Automatically Answering People's Privacy Questions
As novel technologies collect increasingly large and diverse amounts of data about us, people are unable to keep up and retain control over what happens to their data. The current legal approach to privacy concentrates on the concept of "Notice and Choice", namely the expectation that people are provided sufficient information about the collection and use of their data, and are offered meaningful choices about these practices (e.g., opt out, opt in). A primary element of this approach relies on privacy policies to communicate this information to people. In practice, these policies tend to be long, vague and ambiguous. Not too surprisingly, few people find the time to read them and those who do often struggle to understand what they say. This multi-disciplinary project aims to develop novel technology that will enable people to regain a sense of control by enabling them to simply ask questions about the privacy issues that matter to them rather than requiring them to read long, one-size-fits all privacy policies. In addition to producing new knowledge and technologies and contributing to improving the state of privacy in the United States, this project will also create education and research opportunities for both undergraduate and graduate students at participating universities, including activities to broaden participation of women and under-represented minorities in this important area of computer science, and contribute to the development of technologies with the potential to help the visually impaired take advantage of information found in the text of privacy policies.
This multi-disciplinary project builds on recent advances in natural language processing, machine learning, code analysis and user modeling to re-invent notice and choice, moving from long and hard-to-understand notices to interactive privacy dialogues with users.

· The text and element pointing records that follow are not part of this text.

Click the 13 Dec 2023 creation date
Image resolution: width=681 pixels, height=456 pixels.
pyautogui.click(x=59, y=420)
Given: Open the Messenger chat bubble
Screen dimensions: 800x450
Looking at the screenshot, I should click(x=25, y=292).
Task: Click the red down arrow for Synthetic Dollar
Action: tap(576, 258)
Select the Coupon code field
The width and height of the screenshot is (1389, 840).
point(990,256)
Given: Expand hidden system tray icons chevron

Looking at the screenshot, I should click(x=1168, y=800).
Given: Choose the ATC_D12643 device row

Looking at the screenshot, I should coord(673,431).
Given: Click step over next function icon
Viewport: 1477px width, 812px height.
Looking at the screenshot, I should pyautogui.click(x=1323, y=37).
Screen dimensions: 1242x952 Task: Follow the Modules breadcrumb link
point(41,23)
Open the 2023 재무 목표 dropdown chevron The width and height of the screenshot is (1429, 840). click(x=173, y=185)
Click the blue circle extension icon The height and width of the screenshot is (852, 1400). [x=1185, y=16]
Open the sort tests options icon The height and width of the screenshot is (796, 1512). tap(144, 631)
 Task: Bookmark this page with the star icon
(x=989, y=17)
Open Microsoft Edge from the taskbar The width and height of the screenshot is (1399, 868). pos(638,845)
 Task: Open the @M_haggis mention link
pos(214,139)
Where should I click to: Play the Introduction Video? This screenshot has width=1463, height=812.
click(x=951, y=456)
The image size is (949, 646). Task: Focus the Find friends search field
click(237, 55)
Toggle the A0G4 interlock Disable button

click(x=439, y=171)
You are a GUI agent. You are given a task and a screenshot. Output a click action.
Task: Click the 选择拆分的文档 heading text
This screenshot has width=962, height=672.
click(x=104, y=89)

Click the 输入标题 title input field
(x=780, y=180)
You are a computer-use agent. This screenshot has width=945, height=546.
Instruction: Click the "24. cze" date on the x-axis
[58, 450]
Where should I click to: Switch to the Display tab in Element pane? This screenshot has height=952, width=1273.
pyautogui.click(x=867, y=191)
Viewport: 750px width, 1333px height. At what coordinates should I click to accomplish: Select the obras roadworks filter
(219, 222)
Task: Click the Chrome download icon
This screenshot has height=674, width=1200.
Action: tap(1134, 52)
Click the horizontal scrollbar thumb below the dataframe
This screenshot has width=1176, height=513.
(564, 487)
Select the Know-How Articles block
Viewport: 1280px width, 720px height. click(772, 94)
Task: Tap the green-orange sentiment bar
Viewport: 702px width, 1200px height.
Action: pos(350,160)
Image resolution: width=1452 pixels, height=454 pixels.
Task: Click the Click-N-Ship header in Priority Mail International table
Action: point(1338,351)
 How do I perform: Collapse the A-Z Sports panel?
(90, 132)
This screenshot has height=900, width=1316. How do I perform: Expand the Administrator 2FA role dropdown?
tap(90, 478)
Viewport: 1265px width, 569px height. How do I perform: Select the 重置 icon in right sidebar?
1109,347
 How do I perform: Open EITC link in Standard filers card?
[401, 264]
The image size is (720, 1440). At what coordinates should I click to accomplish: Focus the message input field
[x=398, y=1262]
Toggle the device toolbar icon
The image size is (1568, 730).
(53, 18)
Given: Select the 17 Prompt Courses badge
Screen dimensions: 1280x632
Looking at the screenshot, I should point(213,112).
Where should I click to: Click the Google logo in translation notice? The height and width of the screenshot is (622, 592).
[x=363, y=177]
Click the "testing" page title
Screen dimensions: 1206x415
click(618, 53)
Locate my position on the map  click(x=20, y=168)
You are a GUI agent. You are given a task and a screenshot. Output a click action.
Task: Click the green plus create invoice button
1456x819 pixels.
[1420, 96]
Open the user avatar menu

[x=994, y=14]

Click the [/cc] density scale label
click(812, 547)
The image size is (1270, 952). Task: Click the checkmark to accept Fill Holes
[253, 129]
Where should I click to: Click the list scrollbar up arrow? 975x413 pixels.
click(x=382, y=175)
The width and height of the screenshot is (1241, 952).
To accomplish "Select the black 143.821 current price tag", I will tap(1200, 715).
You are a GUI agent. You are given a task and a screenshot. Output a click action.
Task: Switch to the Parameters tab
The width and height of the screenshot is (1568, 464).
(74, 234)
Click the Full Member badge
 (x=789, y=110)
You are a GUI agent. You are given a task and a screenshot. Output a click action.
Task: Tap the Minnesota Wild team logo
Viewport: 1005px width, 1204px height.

An important part of this research involves the development of question answering functionality that enables users to ask questions about those issues that truly matter to them rather than presenting them with one-size-fits-all privacy notices. Another involves supplementing disclosures found in privacy policies with additional sources of information such as background knowledge (e.g. knowledge about common data practices and relevant laws) and code analysis to disambiguate statements and provide additional details to users when it matters (e.g., with whom their data is actually shared). This research will be guided by user-centered design methodologies where the design of novel technologies is informed by findings from human subject studies, and where technologies are deployed and evaluated in increasingly rich and realistic scenarios. Products of this research will include prototype privacy Question Answering functionality, as well as technology to automatically extract information about data collection and use practices from both the text of privacy policies and from code.
This award reflects NSF's statutory mission and has been deemed worthy of support through evaluation using the Foundation's intellectual merit and broader impacts review criteria.